Aus heutiger Sicht stellt sich das Vorgehen der Polizei gegen die Besucher des „Kleist-Casinos“ wie ein Auftakt zu den „Ffter Homosexuellenprozessen“ dar, die ab 1950 die Stadt und überregional vor allem die deutsche „Homosexuellenszene“ erschüttern sollten. Die behördlichen Maßnahmen gelten als „früher Höhepunkt der antihomosexuellen Repression“ in der Bundesrepublik Deutschland. Bis 1951 liefen etwa 240 polizeiliche Ermittlungen gegen 280 Personen, die der Homosexualität bezichtigt wurden; ca. 100 Personen wurden verhaftet. Insgesamt sollen über 700 mutmaßlich homosexuelle Männer vernommen worden sein. In der zeitgenössischen Presse war von mehreren Suiziden die Rede. Auf Verfügung des Ffter Amtsgerichtspräsidenten wurde eine „Sonderkammer“ unter Amtsgerichtsrat Kurt Ronimi (1909-1958) eingerichtet, in der die Fälle verhandelt wurden. Ronimi hatte bereits im „Dritten Reich“ gerichtlich Fälle von „Unzucht“ bearbeitet und darüber entschieden, ob Männer, die nach dem Paragraphen 175 RStGB verurteilt wurden, in ein Konzentrationslager überführt wurden. Viele Homosexuelle reagierten auf die polizeilichen Ermittlungen von 1950/51, die Prozessserie und die öffentliche Berichterstattung mit einem Rückzug aus der Subkultur. Der VhL stürzte derweil in eine tiefe Krise. Ihm gehörten in der zweiten Hälfte des Jahres 1950 weniger als 40 Mitglieder an.

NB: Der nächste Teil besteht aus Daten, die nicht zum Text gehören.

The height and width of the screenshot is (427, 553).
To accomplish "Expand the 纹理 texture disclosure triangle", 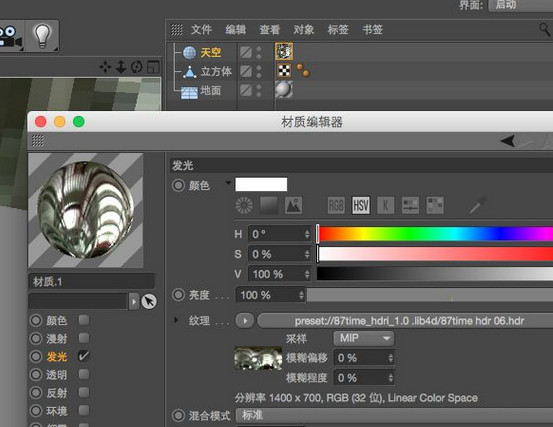I will click(176, 320).
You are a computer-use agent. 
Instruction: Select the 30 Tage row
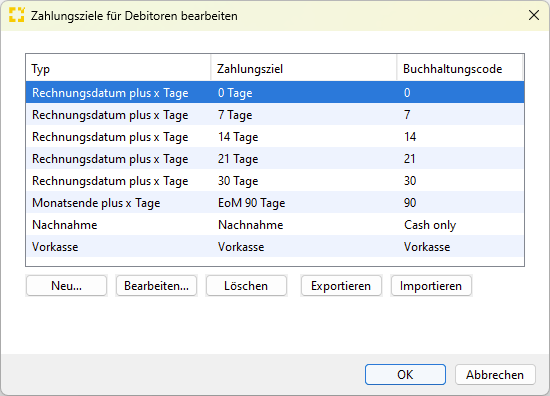click(275, 181)
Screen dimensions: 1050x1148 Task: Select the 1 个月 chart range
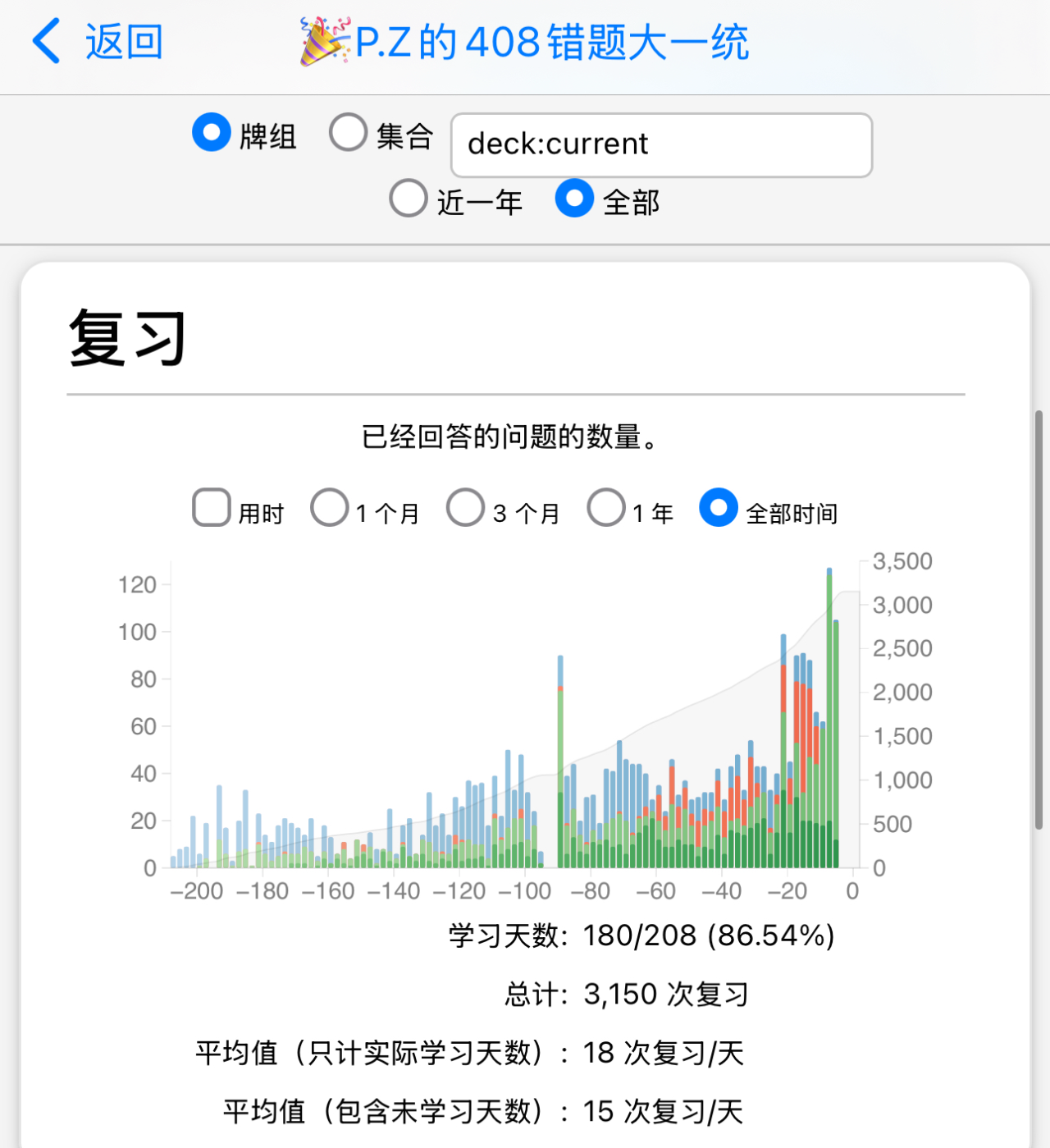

Die meisten Verbindungslinien zwischen der organisierten „Homophilenbewegung“ des Ffter Raums und der Prozesswelle sind unklar. Es hat fast den Anschein, als hätten sich die Aktivisten im Kampf gegen Ronimis Strafkammer zurückgehalten und seien „abgetaucht“, um selbst nicht in die „Schusslinie“ zu geraten. Über M. ist bekannt, dass er sich im Herbst 1950 an mindestens drei Wochenenden in Regensburg aufhielt. Während seiner Besuche bei dem befreundeten Josef Wagner (1905-1962) soll er behauptet haben, er wolle sich mit seiner ganzen Kraft nur noch für „Anständige“ einsetzen; mit „Lustlümmeln“ habe er nichts gemein. Um diese Zeit soll M. auch einen Artikel verfasst haben, der in der Schweizer Homosexuellenzeitschrift „Der Kreis“ erschien und wohl die negativste Berichterstattung bezüglich der Prozesse in Ffm. darstellte. In dem Artikel heißt es: „Kronzeugen sind notorische Strichjungens, die auf Grund von Versprechungen und Extraverpflegung Aussagen machen, die einfach in sich schon den Stempel der Lüge tragen. Aber
diese Menschen nimmt der Richter für voll! (…) Verhaftungen am frühen Morgen und Hausdurchsuchungen sind an der Tagesordnung. Terror feiert fröhliche Urständ.“ Die Zuschreibung des unter dem Kürzel „H. C.“ erschienenen Artikels an M. ist aber nicht gesichert.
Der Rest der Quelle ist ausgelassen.